Skip to content

Configurations

This section provides details of configuring and indexing Lakehouse tables via Lakesearch.

# service specific section
name: testingls
version: v1
type: service
tags:
  - service
  - dataos:type:resource
  - dataos:resource:service
  - dataos:layer:user
description: Lakesearch Service Simple Index Config
workspace: public
service:
  servicePort: 4080
  ingress:
    enabled: true
    stripPath: false
    path: /lakesearch/public:testingls
    noAuthentication: true
  replicas: 1
  logLevel: 'DEBUG'
  compute: runnable-default
  envs:
    LAKESEARCH_SERVER_NAME: "public:testingls"
    DATA_DIR: public/testingls/sample
    USER_MODULES_DIR: /etc/dataos/config
  persistentVolume:
    name: ls-v2-test-vol
    directory: public/testingls/sample
  resources:
    requests:
      cpu: 1000m
      memory: 1536Mi
  stack: lakesearch:6.0
  stackSpec:
    lakesearch:
# index specific section    
      source:
        datasets:
          - name: city
            dataset: dataos://icebase:retail/city
            options:
              region: ap-south-1
      index_tables:
        - name: city
          description: "index for cities"
          tags:
            - cities
          properties:
            morphology: stem_en
          columns:
            - name: city_id
              type: keyword
            - name: zip_code
              type: bigint  
            - name: id
              description: "mapped to row_num"
              tags:
                - identifier
              type: bigint
            - name: city_name
              type: keyword
            - name: county_name
              type: keyword
            - name: state_code
              type: keyword
            - name: state_name
              type: text
            - name: version
              type: text
            - name: ts_city
              type: timestamp

      indexers:
        - index_table: city
          base_sql: |
            SELECT 
              city_id,
              zip_code,
              zip_code as id,
              city_name,
              county_name,
              state_code,
              state_name,
              version,
              cast(ts_city as timestamp) as ts_city

            FROM 
              city
          options:
            start: 1734979551
            step: 86400
            batch_sql: |
              WITH base AS (
                  {base_sql}
              ) SELECT 
                * 
              FROM 
                base 
              WHERE 
                epoch(ts_city) >= {start} AND epoch(ts_city) < {end}
            throttle:
              min: 10000
              max: 60000
              factor: 1.2
              jitter: true

The service YAML is divided into two main sections, Service-specific configurations and Index specific configurations.

Service-specific configuration

name

Description: Declare a name for the Resource.

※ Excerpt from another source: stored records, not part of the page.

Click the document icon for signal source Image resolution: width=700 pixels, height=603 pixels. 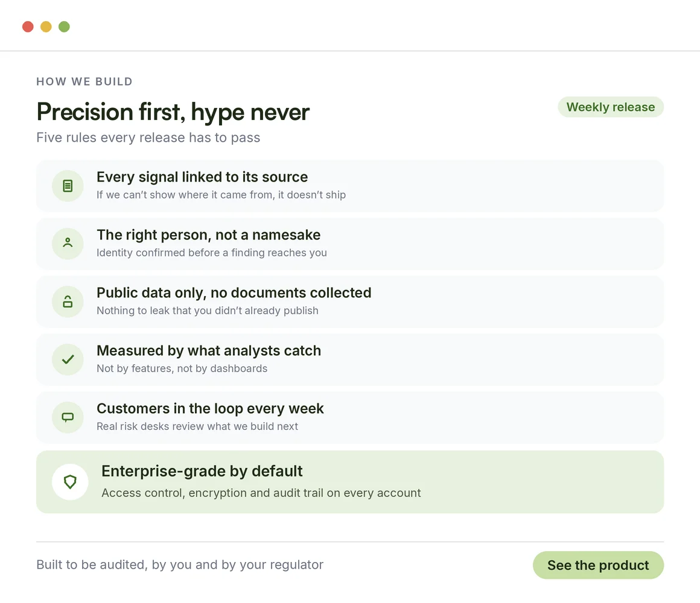tap(68, 186)
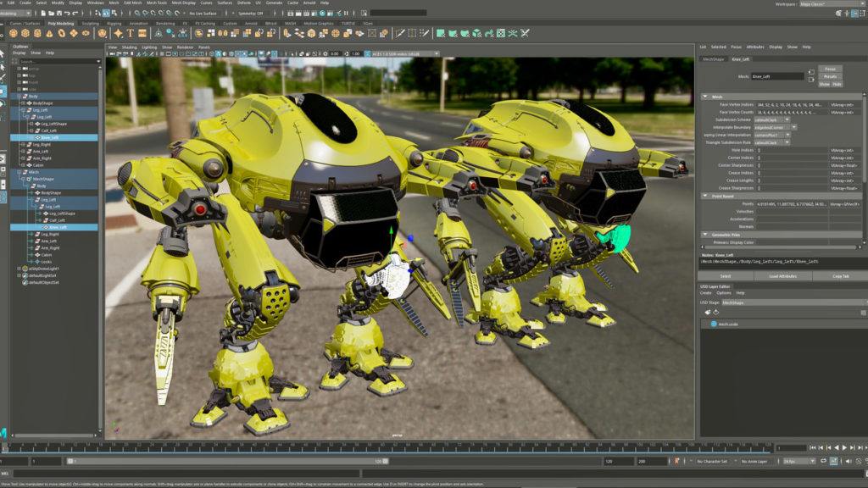Open the Subdivision Scheme dropdown

click(771, 119)
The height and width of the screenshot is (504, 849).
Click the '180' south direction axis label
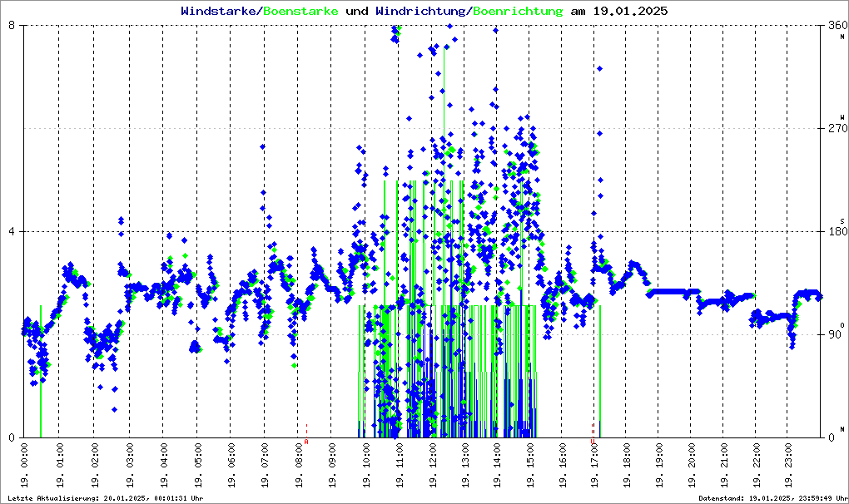pos(837,232)
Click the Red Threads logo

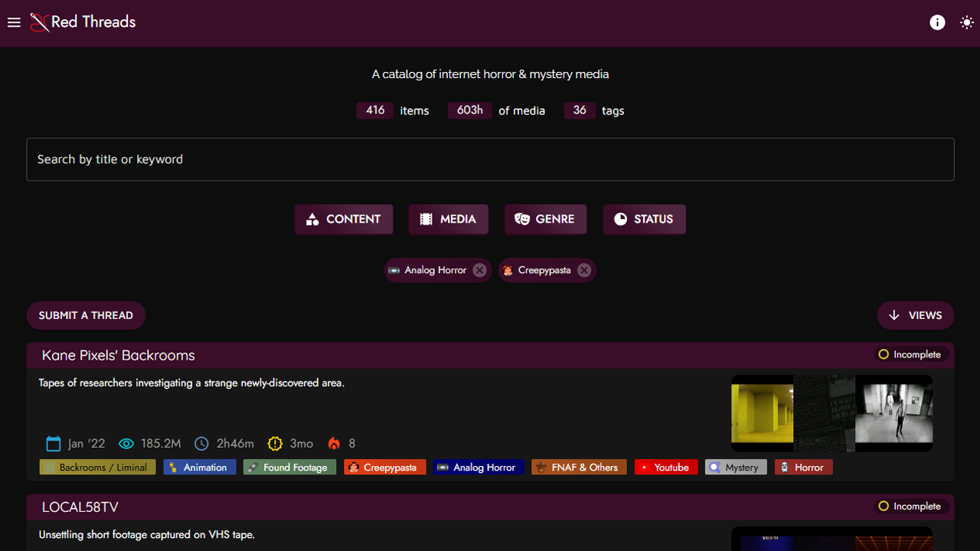pos(83,22)
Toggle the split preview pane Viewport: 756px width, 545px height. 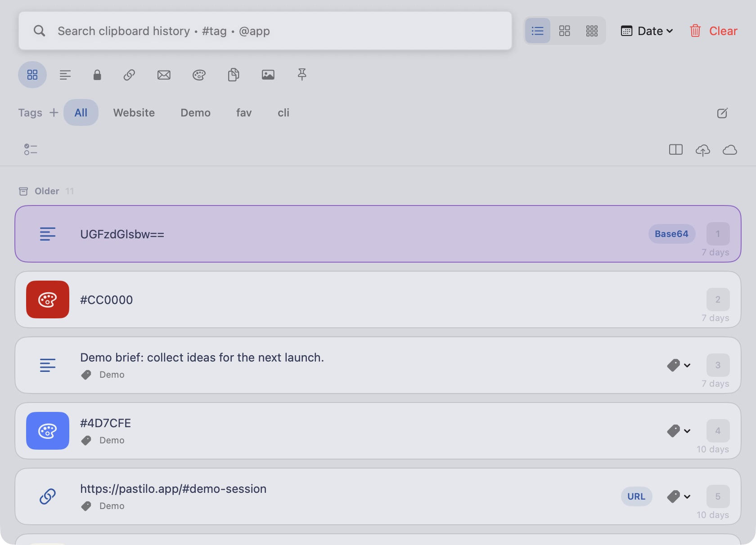tap(676, 150)

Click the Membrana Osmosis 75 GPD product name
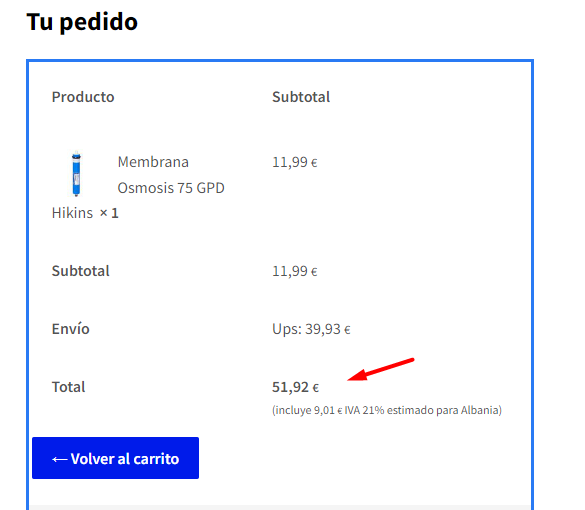pyautogui.click(x=171, y=175)
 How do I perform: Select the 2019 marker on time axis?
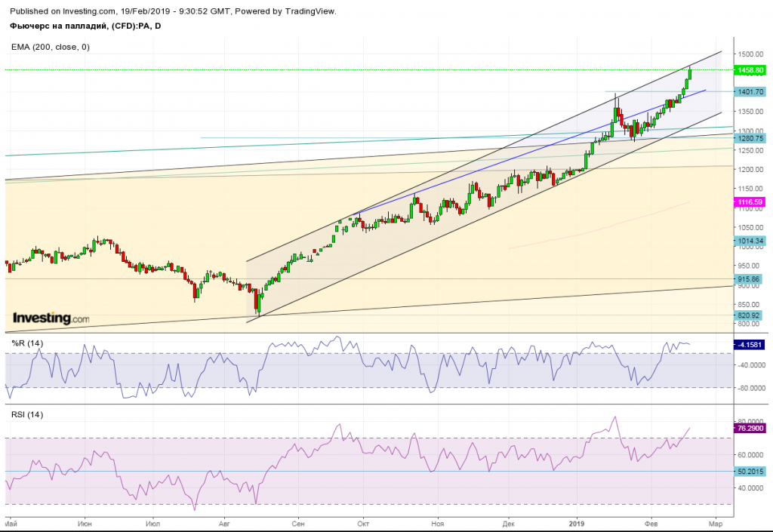(x=577, y=523)
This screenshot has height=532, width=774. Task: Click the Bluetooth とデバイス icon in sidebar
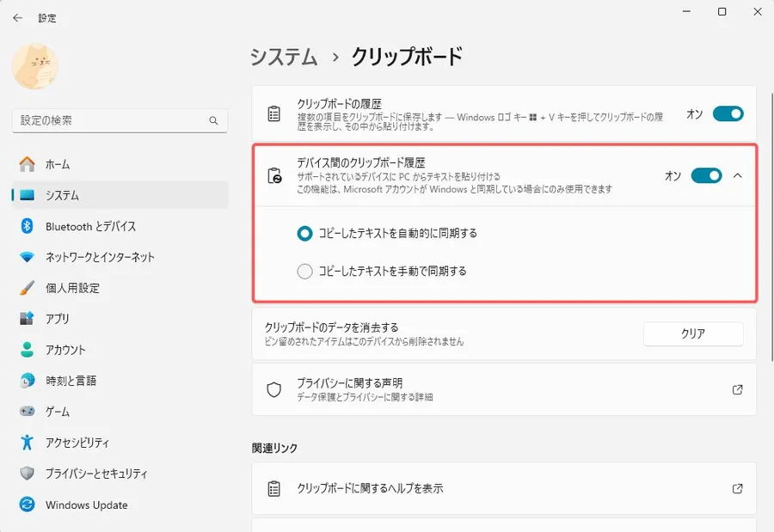click(x=27, y=226)
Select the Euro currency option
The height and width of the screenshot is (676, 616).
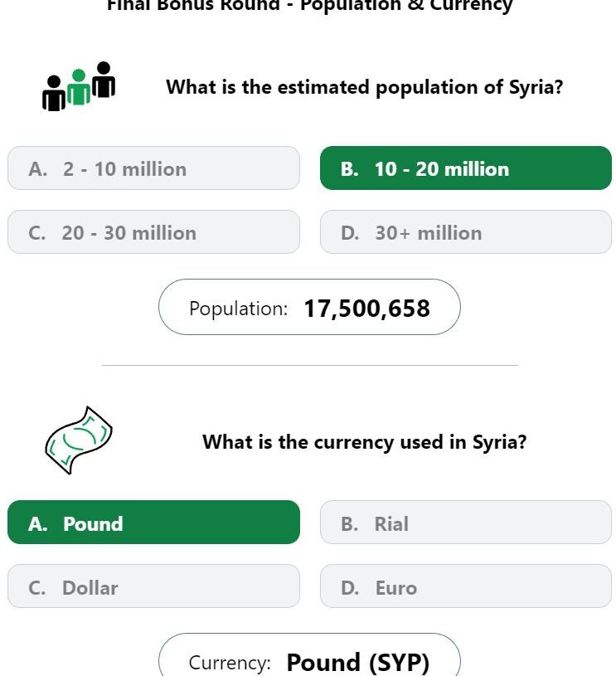(466, 586)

Data Type Requirement Default Value Possible Value
string mandatory none Alphanumeric values with regex [a-z0-9]([-a-z0-9]*[a-z0-9]) (max length: 48 characters)

Additional Information: Two resources in the same workspace cannot have the same name.

Example usage:

name: testingls

version

Description: The version of the Resource.

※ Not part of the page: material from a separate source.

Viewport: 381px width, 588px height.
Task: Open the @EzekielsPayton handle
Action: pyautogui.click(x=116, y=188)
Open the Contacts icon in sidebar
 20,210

Data Type Requirement Default Value Possible Value
string mandatory none v1, v1beta, v1alpha, v2alpha

Example usage:

version: v1

type

Description: Provide the type of the Resource.

Data Type Requirement Default Value Possible Value
string mandatory none cluster, compute, depot, policy, secret, service, stack, workflow

Example usage:

type: service

tags

Description: Assign tags to the Resource instance.

Data Type Requirement Default Value Possible Value
list mandatory none Any string; special characters allowed

Example usage:

tags:
  - service
  - dataos:type:resource
  - dataos:resource:service
  - dataos:layer:user

description

Description: Assign a description to the Resource.

Data Type Requirement Default Value Possible Value
string optional none Any string

Additional Information: The description can be within quotes or without.

Example usage:

description: "Lakesearch Service Simple Index Config"

workspace

Description: Defines the workspace where the Resource belongs.

Data Type Requirement Default Value Possible Value
string mandatory none Any valid workspace name

Example usage:

workspace: public

service

Description: Defines the service configuration.

Data Type Requirement Default Value Possible Value
mapping mandatory none Contains attributes like servicePort, ingress, replicas, logLevel, compute, etc.

Example usage:

service:
  servicePort: 4080
  ingress:
    enabled: true
    stripPath: false
    path: /lakesearch/public:testingls
    noAuthentication: true
  replicas: 1
  logLevel: 'DEBUG'
  compute: runnable-default

servicePort

Description: Defines the port on which the service runs.

Data Type Requirement Default Value Possible Value
integer mandatory none Any valid port number (e.g., 1024–65535)

Example usage:

servicePort: 4080

ingress

Description:

The ingress attribute defines the network exposure configuration for the LakeSearch service. It controls how external requests are routed to the service, whether authentication is required, and how paths are handled.

Data Type Requirement Default Value Possible Values
object optional none Contains enabled, stripPath, path, and noAuthentication

ingress.enabled

Description:

Determines whether ingress is enabled for exposing the service.

Data Type Requirement Default Value Possible Values
boolean mandatory false true (ingress is enabled), false (ingress is disabled)

Example Usage:

ingress:
  enabled: true

ingress.stripPath

Description:

Controls whether the request path should be stripped before forwarding it to the service.

Data Type Requirement Default Value Possible Values
boolean optional false true (removes path prefix), false (keeps full path)

Example Usage:

ingress:
  stripPath: false

ingress.path

Description:

Specifies the URL path that will be exposed through ingress.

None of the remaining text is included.